We already know Microsoft (News - Alert) Teams is a dominant platform for workplace collaboration – in 2024 it reached more than 320 million active monthly users. Still, it doesn’t come without its challenges. Specifically, turning that collaboration layer into a full telephony environment has been, at best, an uneven experience. While messaging, meetings, and file sharing are relatively easy to implement, enterprise calling is not. That said, businesses see value in using a single platform for voice and other collaboration tools – it makes sense – which is where Direct Routing can offer flexibility, carrier choice, and control. But, it isn’t always easy and deployment can be more complicated and slower than businesses would like.
Telesystem looks to solve that challenge with its new EasyRoute solution, designed to simplify and speed up Microsoft Teams Direct Routing deployments by automating the most complex parts of setup through a proprietary configuration approach tailored to each customer. The idea is to allow businesses to activate enterprise voice in Teams in minutes rather than relying on time-intensive manual configuration.
"Our aim is to revolutionize stressful deployments for organizations who have fully embraced teams as their communication platform and deliver them a best-in-class customer experience,” said Telesystem President James Maloney.
While many vendors focus on functionality, EasyRoute isn’t about changing what Teams can do – or what users can do with Teams. It’s about eliminating the friction that companies have had to endure when using Direct Routing. Despite broad Teams adoption, voice activation isn’t automatically easy, and even Microsoft’s own documentation makes clear that deployment involves multiple steps, including connecting a supported SBC, enabling users for Direct Routing and voice, configuring call routing, and handling PSTN connectivity design.
Direct Routing is attractive because it gives organizations more flexibility than a fully packaged calling option. It also offers tight integration with other collaboration features. But, that flexibility comes with a burden for customers or partners, who have to handle the telephony design, which is where Telesystem sees an opportunity, positioning EasyRoute as a simplification layer.
The idea is not that Teams calling is new – it’s not – but that the setup process should feel like a more standard software activation and less like a voice engineering project.

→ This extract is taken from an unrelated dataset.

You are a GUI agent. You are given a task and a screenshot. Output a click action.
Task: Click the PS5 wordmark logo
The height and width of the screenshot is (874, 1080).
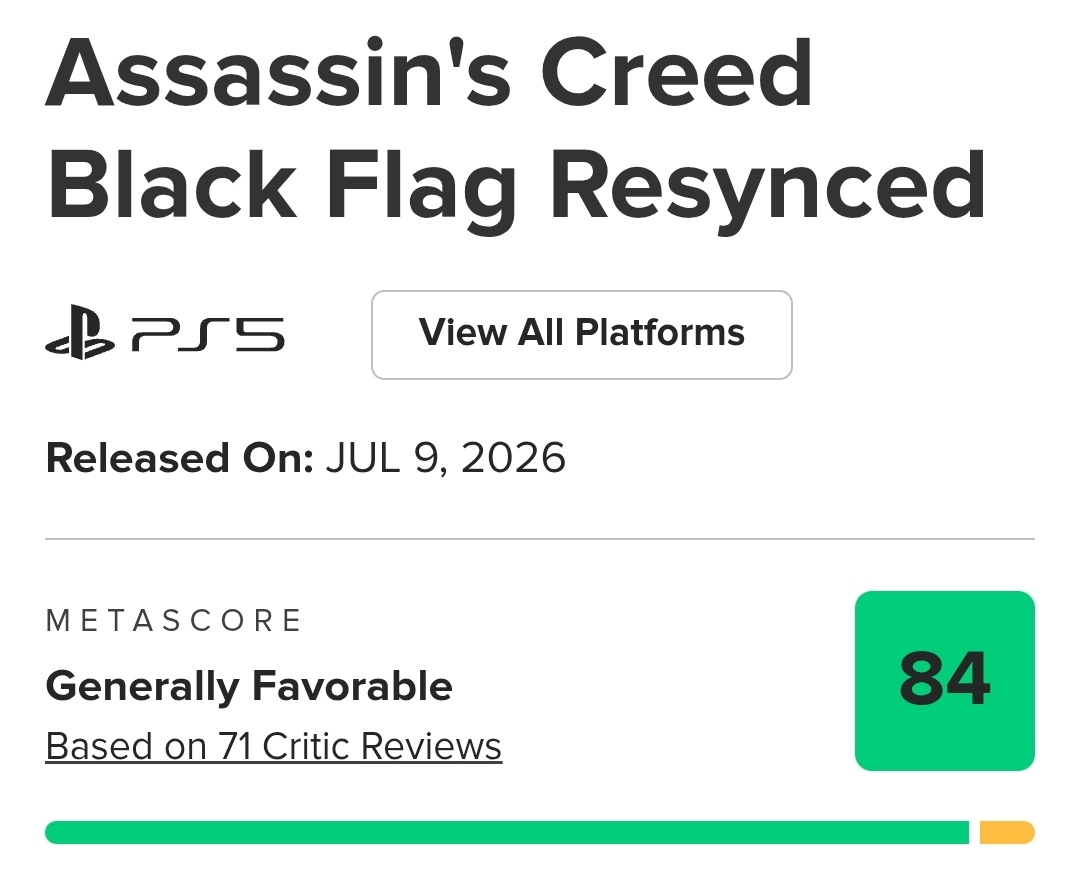click(207, 334)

This matters because, with features largely being similar across platforms, businesses are increasingly judging platforms and making decisions bases on ease of deployment and management. With so many companies still migrating from legacy PBX (News - Alert) environments, simplicity is an important factor – they don’t want their cloud communications projects to become extended and unnecessarily complex projects simply because they require both Microsoft and telephony expertise.
Because so many companies have already landed on Teams as their collaboration solutions, they are looking for a way to make it work better as a comprehensive platform without adding avoidable implementation complexity and delay.
In addition to solving the complexity challenge, Telesystem also emphasize cost alignment and scalability. According to the company, EasyRoute can help customers avoid per-seat voice fee structures in favor of actual call path usage. That may resonate will with the SMB market and distributed organization, in particular, which desire enterprise-grade voice performance but don’t want to pay more for calling capacity than they actually use. For that matter, who does?
The challenge in cloud communications is not convincing businesses that collaboration belongs in the cloud – that discussion is effectively over.. Rather, it’s about reducing friction between the collaboration platform they already use and the carrier-grade voice services they still need, and combining that with a cost model that doesn’t mean over-paying for unneeded capacity.
With Teams is already deeply entrenched in business environments, vendors and service providers that can reduce deployment complexity may have as much strategic leverage as those that add new voice features – perhaps more. It’s the next logical evolution of the Teams ecosystem, which will focus less on features and more on deployment in practice. That’s where the value will lie.